Climate change is one of the biggest issues we face, with cities around the world grappling with how to slash emissions and build more resilient cities.
In Toronto, buildings and transportation account for almost 90 percent of our emissions. While reducing emissions from these sources is a big challenge, it is also an opportunity to create a more healthy and equitable city.
Since 2016, all three levels of government have pledged billions of dollars to tackle climate change and reduce greenhouse gas emissions. These investments will build new transit and cycling infrastructure, expand renewable energy projects and retrofit existing buildings.
All of these climate actions can directly benefit communities by creating new jobs, providing better housing conditions and improving public health. Applying a community benefits approach can help leverage these benefits and ensure they are reaching community members who need them most.
Community benefits agreements are one mechanism that empower community members to directly engage in negotiations to ensure that residents benefit from local development. While the concept is newer to Toronto, it has been practised in other jurisdictions for many years.
In Toronto, the first major community benefits framework was negotiated for the Eglinton Crosstown Light Rail Transit. While transit expansions are a climate action that also improves air quality and transit access, the addition of the community benefits framework is helping to create local jobs, youth apprenticeships, and new opportunities for local businesses.

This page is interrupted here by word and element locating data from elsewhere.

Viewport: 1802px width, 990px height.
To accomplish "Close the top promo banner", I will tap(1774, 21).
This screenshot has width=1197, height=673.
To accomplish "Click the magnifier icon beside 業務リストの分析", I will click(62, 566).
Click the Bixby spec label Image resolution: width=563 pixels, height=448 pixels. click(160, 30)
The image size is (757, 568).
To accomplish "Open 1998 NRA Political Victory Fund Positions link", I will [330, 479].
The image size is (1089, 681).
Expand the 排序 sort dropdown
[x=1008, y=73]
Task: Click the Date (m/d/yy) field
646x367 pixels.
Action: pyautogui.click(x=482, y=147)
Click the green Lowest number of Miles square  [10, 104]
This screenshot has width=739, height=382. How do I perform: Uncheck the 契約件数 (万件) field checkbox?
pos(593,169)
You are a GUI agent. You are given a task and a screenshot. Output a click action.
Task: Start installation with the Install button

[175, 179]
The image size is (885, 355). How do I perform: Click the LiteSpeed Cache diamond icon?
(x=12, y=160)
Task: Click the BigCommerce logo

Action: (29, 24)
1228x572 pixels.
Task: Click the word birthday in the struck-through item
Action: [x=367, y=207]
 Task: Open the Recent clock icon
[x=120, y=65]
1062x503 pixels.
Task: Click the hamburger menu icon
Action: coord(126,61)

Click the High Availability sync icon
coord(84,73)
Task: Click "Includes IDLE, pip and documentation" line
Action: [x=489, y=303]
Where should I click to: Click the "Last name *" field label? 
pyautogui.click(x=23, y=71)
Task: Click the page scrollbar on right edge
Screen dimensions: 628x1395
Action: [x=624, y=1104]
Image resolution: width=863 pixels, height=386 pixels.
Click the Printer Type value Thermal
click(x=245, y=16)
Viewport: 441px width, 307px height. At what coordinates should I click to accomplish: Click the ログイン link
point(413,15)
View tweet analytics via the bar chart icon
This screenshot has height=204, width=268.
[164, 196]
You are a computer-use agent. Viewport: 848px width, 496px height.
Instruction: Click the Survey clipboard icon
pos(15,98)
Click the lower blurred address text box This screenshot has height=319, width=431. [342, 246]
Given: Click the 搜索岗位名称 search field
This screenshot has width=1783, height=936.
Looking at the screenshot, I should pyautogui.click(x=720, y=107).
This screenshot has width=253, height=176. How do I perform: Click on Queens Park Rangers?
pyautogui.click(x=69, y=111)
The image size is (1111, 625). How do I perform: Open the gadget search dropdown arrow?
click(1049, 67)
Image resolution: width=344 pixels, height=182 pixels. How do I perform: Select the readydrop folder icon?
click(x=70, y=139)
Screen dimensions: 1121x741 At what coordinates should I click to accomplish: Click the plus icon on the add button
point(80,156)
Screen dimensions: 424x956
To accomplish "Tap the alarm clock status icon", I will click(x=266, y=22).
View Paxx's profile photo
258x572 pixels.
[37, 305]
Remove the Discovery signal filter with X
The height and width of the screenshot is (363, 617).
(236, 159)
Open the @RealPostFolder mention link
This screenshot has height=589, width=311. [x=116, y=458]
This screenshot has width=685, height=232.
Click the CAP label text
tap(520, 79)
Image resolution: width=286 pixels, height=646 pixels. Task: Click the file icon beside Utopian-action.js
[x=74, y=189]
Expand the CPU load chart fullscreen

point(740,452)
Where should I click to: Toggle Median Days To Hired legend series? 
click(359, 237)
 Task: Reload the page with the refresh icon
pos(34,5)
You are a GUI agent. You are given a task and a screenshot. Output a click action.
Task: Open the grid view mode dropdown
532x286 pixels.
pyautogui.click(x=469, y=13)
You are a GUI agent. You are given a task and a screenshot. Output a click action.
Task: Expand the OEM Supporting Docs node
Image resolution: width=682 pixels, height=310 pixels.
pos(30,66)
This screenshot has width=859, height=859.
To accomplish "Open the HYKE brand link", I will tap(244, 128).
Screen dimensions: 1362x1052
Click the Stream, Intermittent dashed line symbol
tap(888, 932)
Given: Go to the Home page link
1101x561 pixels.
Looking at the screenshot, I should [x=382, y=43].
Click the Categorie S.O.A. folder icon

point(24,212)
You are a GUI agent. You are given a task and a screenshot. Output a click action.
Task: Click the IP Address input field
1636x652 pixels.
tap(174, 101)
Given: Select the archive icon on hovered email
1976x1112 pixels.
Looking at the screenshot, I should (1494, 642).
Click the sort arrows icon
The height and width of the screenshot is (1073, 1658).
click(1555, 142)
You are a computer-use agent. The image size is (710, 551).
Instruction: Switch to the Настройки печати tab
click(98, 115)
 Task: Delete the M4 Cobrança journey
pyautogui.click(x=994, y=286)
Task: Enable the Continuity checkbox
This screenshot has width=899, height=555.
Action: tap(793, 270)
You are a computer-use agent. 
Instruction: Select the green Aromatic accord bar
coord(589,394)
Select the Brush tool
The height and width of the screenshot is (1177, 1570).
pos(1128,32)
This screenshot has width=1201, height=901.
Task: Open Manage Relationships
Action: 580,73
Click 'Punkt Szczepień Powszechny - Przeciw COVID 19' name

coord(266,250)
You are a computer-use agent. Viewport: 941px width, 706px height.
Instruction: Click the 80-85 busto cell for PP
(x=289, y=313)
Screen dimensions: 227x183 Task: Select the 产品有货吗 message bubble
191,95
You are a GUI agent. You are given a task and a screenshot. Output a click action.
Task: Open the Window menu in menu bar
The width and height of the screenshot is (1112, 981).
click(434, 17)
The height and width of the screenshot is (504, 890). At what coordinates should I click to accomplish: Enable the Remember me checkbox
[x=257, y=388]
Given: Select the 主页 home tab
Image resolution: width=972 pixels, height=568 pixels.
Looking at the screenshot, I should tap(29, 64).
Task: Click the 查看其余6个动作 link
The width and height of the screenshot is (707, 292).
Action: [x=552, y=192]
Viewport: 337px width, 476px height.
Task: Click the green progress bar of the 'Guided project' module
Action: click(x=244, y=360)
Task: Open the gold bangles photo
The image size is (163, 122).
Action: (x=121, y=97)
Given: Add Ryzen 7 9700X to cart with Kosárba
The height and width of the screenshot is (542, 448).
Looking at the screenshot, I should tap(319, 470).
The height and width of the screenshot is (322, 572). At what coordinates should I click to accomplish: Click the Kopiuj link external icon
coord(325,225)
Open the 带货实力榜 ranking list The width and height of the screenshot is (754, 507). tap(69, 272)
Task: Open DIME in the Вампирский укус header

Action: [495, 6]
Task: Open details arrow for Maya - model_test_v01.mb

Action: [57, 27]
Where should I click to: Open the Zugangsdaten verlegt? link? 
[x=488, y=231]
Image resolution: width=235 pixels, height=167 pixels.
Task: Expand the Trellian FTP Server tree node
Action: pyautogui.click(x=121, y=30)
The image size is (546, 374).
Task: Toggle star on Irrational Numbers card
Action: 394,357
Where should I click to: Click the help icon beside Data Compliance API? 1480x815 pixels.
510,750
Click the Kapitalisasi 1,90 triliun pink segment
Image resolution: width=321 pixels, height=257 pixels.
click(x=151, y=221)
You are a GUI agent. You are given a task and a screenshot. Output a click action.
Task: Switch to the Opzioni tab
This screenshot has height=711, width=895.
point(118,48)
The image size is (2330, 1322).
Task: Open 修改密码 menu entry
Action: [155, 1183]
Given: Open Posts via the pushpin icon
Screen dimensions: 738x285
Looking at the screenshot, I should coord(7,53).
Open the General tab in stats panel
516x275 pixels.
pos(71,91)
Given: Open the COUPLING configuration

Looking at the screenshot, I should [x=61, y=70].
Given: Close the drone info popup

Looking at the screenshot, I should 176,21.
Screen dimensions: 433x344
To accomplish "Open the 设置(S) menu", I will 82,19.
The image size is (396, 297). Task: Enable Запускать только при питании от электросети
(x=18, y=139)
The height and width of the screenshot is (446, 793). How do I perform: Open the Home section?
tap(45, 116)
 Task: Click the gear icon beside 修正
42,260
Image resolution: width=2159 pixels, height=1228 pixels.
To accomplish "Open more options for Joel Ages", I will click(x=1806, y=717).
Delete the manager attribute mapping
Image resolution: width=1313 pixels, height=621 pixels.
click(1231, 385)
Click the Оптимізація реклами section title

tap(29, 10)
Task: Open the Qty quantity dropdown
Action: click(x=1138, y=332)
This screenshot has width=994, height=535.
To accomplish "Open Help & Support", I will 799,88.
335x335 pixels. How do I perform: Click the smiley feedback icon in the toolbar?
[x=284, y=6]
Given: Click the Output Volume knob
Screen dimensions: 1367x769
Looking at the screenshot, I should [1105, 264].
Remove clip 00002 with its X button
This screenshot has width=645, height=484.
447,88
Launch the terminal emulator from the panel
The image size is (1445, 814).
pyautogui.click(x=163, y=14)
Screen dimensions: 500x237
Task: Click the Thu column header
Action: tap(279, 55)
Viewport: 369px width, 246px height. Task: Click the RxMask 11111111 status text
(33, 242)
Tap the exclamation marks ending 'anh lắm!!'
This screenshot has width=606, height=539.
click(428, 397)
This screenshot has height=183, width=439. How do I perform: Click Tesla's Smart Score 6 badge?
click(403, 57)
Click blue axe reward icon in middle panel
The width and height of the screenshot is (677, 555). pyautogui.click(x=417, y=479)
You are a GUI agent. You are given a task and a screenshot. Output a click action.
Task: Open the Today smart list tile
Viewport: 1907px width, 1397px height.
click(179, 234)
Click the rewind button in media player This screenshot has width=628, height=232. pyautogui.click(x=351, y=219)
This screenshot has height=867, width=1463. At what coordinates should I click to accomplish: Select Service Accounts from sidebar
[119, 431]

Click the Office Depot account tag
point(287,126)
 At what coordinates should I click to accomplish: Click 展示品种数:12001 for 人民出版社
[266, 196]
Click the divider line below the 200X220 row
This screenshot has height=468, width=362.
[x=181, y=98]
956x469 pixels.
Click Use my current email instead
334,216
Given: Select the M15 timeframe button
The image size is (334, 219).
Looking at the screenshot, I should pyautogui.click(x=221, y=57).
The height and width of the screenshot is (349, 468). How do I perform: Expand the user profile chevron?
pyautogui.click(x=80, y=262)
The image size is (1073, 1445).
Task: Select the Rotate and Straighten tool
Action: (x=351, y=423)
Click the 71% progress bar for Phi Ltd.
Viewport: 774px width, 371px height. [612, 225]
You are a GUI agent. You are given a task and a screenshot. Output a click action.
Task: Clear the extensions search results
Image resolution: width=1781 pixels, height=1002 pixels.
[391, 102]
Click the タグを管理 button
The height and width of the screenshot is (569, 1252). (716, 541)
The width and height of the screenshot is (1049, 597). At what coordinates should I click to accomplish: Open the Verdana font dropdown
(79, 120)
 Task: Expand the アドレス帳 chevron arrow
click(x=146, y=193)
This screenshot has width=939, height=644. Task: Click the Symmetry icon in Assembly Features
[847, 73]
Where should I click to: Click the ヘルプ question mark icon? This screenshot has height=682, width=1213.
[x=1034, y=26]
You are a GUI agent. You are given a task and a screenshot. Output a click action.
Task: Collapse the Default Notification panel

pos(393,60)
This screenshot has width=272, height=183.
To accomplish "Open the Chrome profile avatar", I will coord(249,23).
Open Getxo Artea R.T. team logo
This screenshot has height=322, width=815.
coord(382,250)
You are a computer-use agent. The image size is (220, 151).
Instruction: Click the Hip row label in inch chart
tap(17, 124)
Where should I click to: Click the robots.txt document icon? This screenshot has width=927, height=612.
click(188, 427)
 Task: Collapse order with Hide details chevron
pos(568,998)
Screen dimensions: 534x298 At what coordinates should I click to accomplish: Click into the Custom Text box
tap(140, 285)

Why not use a similar community benefits approach for reducing sources of building emissions?
As our governments invest in climate actions, we need to look for ways to concretely apply a community benefits approach, to look beyond the scope of just reducing emissions and improve social equity, reduce poverty and uplift communities to be stronger and more resilient.
The Toronto Environmental Alliance (TEA) advocates for a green and equitable city. Through community projects, research and advocacy work, we take an intersectional approach to climate action to ensure climate investments and plans work for communities and address other pressing issues in our city.